→ **Work to be completed**: Copy out the entries below exactly as they stand, but only from the line containing "El cerro Champaquí" through the line containing "Encontraron al adolescente".

Record extracts: Begin

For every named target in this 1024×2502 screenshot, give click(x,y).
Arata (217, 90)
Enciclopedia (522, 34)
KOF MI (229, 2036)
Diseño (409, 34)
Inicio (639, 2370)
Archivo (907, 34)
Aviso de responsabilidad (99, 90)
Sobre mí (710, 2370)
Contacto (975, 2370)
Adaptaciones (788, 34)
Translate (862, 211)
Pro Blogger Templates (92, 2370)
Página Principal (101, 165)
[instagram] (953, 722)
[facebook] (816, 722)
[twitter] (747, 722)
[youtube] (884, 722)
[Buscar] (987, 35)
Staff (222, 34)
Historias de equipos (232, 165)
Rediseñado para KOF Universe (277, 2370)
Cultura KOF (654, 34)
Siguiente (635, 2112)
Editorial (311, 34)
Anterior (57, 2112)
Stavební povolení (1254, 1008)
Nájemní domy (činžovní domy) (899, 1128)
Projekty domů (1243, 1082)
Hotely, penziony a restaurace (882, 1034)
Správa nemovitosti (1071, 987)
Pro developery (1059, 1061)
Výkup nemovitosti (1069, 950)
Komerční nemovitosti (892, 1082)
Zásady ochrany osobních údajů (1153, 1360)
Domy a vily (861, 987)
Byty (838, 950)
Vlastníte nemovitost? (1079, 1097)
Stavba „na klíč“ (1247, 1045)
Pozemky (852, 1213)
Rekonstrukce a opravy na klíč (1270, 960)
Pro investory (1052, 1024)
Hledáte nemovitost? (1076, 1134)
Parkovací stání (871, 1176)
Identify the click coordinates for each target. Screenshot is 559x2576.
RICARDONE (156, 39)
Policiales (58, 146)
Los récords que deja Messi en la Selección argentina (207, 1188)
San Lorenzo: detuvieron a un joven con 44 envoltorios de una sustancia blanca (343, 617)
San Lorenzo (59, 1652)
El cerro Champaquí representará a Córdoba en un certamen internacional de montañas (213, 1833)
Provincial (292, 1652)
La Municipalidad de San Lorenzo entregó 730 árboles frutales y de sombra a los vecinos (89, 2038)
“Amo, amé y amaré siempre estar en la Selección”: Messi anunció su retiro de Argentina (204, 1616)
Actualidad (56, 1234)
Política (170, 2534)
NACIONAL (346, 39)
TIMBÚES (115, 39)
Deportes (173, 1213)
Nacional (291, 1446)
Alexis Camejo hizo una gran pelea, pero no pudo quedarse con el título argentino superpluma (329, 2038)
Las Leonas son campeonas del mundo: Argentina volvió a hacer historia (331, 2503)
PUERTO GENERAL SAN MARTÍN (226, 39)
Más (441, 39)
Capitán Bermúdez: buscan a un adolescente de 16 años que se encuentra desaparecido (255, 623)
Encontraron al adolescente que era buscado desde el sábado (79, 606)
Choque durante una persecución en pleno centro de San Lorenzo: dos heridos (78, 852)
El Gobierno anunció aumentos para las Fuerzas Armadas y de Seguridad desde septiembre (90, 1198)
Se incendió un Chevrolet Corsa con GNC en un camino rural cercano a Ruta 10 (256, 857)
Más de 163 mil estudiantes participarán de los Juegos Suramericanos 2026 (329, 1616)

Record extracts: End

→ **Worked solution**:
El cerro Champaquí representará a Córdoba en un certamen internacional de montañas (213, 1833)
Provincial (292, 1652)
La Municipalidad de San Lorenzo entregó 730 árboles frutales y de sombra a los vecinos (89, 2038)
“Amo, amé y amaré siempre estar en la Selección”: Messi anunció su retiro de Argentina (204, 1616)
Actualidad (56, 1234)
Política (170, 2534)
NACIONAL (346, 39)
TIMBÚES (115, 39)
Deportes (173, 1213)
Nacional (291, 1446)
Alexis Camejo hizo una gran pelea, pero no pudo quedarse con el título argentino superpluma (329, 2038)
Las Leonas son campeonas del mundo: Argentina volvió a hacer historia (331, 2503)
PUERTO GENERAL SAN MARTÍN (226, 39)
Más (441, 39)
Capitán Bermúdez: buscan a un adolescente de 16 años que se encuentra desaparecido (255, 623)
Encontraron al adolescente que era buscado desde el sábado (79, 606)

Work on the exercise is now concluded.